• Text shown
** START **

NASFAA’s Draeger hailed the change as a positive step for both the simplicity and integrity of the federal aid process. Draeger noted that by more accurately capturing what families headed by two unmarried parents can pay—or by two parents whose marriage is not recognized under the federal Defense of Marriage Act— we continue to emphasize that the primary responsibility to pay for college rests first with the family. At many schools that use Institutional Methodology (IM), this practice has already been adopted, he added.  

“As stewards of federal funds and as student advocates who work daily with over 15 million student aid recipients, financial aid administrators have been urging our federal system to keep up,” Draeger said. “There’s still more we can do—particularly for students who are considered dependent even though they are in a same-sex marriage and same-sex parents who have not technically adopted a student even though they are clearly part of a household—but those changes may require changes to federal law.”

“We applaud the U.S. Department of Education for making changes that are within their purview to make this process more simple and equitable for students,” Draeger added.

GEN-13-12 includes more details about the change, including a reference chart illustrating those family structures that will be impacted and an extensive list of Q&As.

On or about May 1, 2013, ED will publish a draft of the 2014-2015 Free Application for Federal Student Aid (FAFSA) in the Federal Register for public comment. NASFAA will announce the availability of the draft 2014-15 FAFSA in Today’s News and we encourage you to submit your comments on the FAFSA to ED and send a copy to NASFAA


Publication Date: 4/30/2013

Kathleen B | 5/13/2013 12:50:37 AM

For independent students there is often an inequity for unmarried applicants who are not married but cohabitate with their significant other and many times have children together. Currently they do not have to report the significant other's income because that person is not considered a spouse unless the couple are in a common law marriage. Will this concept be extended beyond dependent applicants whose parents live together but are not married to indendent students' family unit where they live together but are not married so that all household income is considered in determining their aid eligibility?

Laura M | 5/6/2013 12:7:56 PM

So if I am reading this right, same sex and unmarried heterosexual couples can now add the other "parent's" income if they are legally considered a parent (by means other than marriage), but the additional person cannot borrow a PLUS loan to help the student.

Brad H | 4/30/2013 10:55:53 PM

I am extremely disappointed in Justin's comments as they represent NASFAA and me as a member. He states this change more accurately reflects the ability to pay for education for a child from two same sex parents when current law under DOMA penalizes these very same families and costs these families more. Benefits from many federal programs are not extended to the spouse of these families. Tax laws are not equitable for these families either. This proposed change and the support of NASFAA seems premature until DOMA is struct down as unconstitutional by the US Supreme Court. If DOMA is not overturned, NASFAA would be endorsing discriminatory policies and pre civil rights bigotry.

** END **

• Records supplied
** START **

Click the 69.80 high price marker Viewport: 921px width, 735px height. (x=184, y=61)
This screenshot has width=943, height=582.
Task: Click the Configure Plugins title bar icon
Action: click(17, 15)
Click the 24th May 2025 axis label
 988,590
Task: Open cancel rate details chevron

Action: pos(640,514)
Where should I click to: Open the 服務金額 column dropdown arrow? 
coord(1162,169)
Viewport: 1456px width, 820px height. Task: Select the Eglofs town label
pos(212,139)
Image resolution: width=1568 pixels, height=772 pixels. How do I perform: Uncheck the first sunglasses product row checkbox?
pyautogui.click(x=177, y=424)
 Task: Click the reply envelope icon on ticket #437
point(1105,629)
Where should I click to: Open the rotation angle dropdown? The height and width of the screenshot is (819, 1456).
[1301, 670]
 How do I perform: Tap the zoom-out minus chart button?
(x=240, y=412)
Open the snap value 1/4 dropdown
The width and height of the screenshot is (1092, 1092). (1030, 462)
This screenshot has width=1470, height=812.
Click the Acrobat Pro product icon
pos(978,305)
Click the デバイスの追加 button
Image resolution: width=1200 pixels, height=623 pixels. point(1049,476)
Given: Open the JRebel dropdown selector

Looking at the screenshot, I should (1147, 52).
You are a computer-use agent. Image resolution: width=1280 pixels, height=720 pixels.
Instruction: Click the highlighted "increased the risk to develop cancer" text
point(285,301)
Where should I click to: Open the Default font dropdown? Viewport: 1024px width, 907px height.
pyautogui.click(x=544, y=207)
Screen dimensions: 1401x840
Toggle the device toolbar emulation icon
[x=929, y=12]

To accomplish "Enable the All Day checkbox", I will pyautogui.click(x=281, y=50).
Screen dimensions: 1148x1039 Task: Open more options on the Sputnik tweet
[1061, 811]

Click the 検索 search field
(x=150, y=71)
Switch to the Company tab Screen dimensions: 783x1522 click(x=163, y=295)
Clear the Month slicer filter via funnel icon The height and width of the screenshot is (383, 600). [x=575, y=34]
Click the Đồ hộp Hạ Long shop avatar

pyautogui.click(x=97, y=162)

** END **

• Task list
[A] From the NASFAA article, list the name of each person who posted a comment beneath it.
[B] Do these statements agree with the NASFAA article? Answer yes or no for each, quoting the words that decide it.
(i) ED was to publish a draft of the 2014-2015 FAFSA on or about May 1, 2013.
(ii) Financial aid administrators work daily with over 10 million student aid recipients.
(iii) Laura M reads the change as letting the additional person borrow a PLUS loan to help the student.
[C] Extend the NASFAA article beyond its final sentence.

• Task-by-task results
[A]
Kathleen B
Laura M
Brad H

[B]
(i) Yes: "On or about May 1, 2013, ED will publish a draft of the 2014-2015 Free Application for Federal Student Aid (FAFSA) in the Federal Register for public comment"
(ii) No: "who work daily with over 15 million student aid recipients"
(iii) No: "but the additional person cannot borrow a PLUS loan to help the student"

[C]
Joseph K | 4/30/2013 5:22:28 PM

I hope careful consideration will be given to updating the IRS retrieval tool to import data for multiple parental tax filers. Otherwise dependent students who currently imported one parent's info will need to travel the tax transcript pathway for both of their parents at the time of verification.

Marie B | 4/30/2013 1:13:31 PM

will the feds alert all current dependents reporting only one parent of this change and the possible impact on their eligibility? What are plans for training/informing high schools of the change?

David S | 4/30/2013 12:36:53 PM

In addition to the blatant inequity of requiring information from both parents in an unrecognized marriage, what also disturbs me is that there was no legislative action that triggered this off. Similar to ED ramping up the SAP requirements a few years ago, this is regulating beyond the law.

I do not agree with Justin that this simplifies the process...the same-sex part adds to the labyrinth of "which way is it for this form?" complexity that same-sex couples face, and the unmarried parents part of it will be impossible to verify unless we now have to start verifying place of residence along with income, etc. I am disappointed that NASFAA gave this such an immediate and resounding endorsement, and as Jeff Baker will be at EASFAA next week, well, hope you're ready for some very direct questions, Jeff.

Kelly R | 4/30/2013 11:33:03 AM

This could really get interesting for the common law and community property states.

Kenneth C | 4/30/2013 10:42:07 AM

In reading the FAQ provided by the DOE I found an answer to one of my questions:

Q9. Will information about a stepparent continue to be used in the calculation of a dependent student’s EFC?

A9. Yes. The HEA provides that when a dependent student’s parent is married to a person who is not the student’s legal parent the stepparent’s information is used in the EFC calculation [see HEA section 475(f)(3)].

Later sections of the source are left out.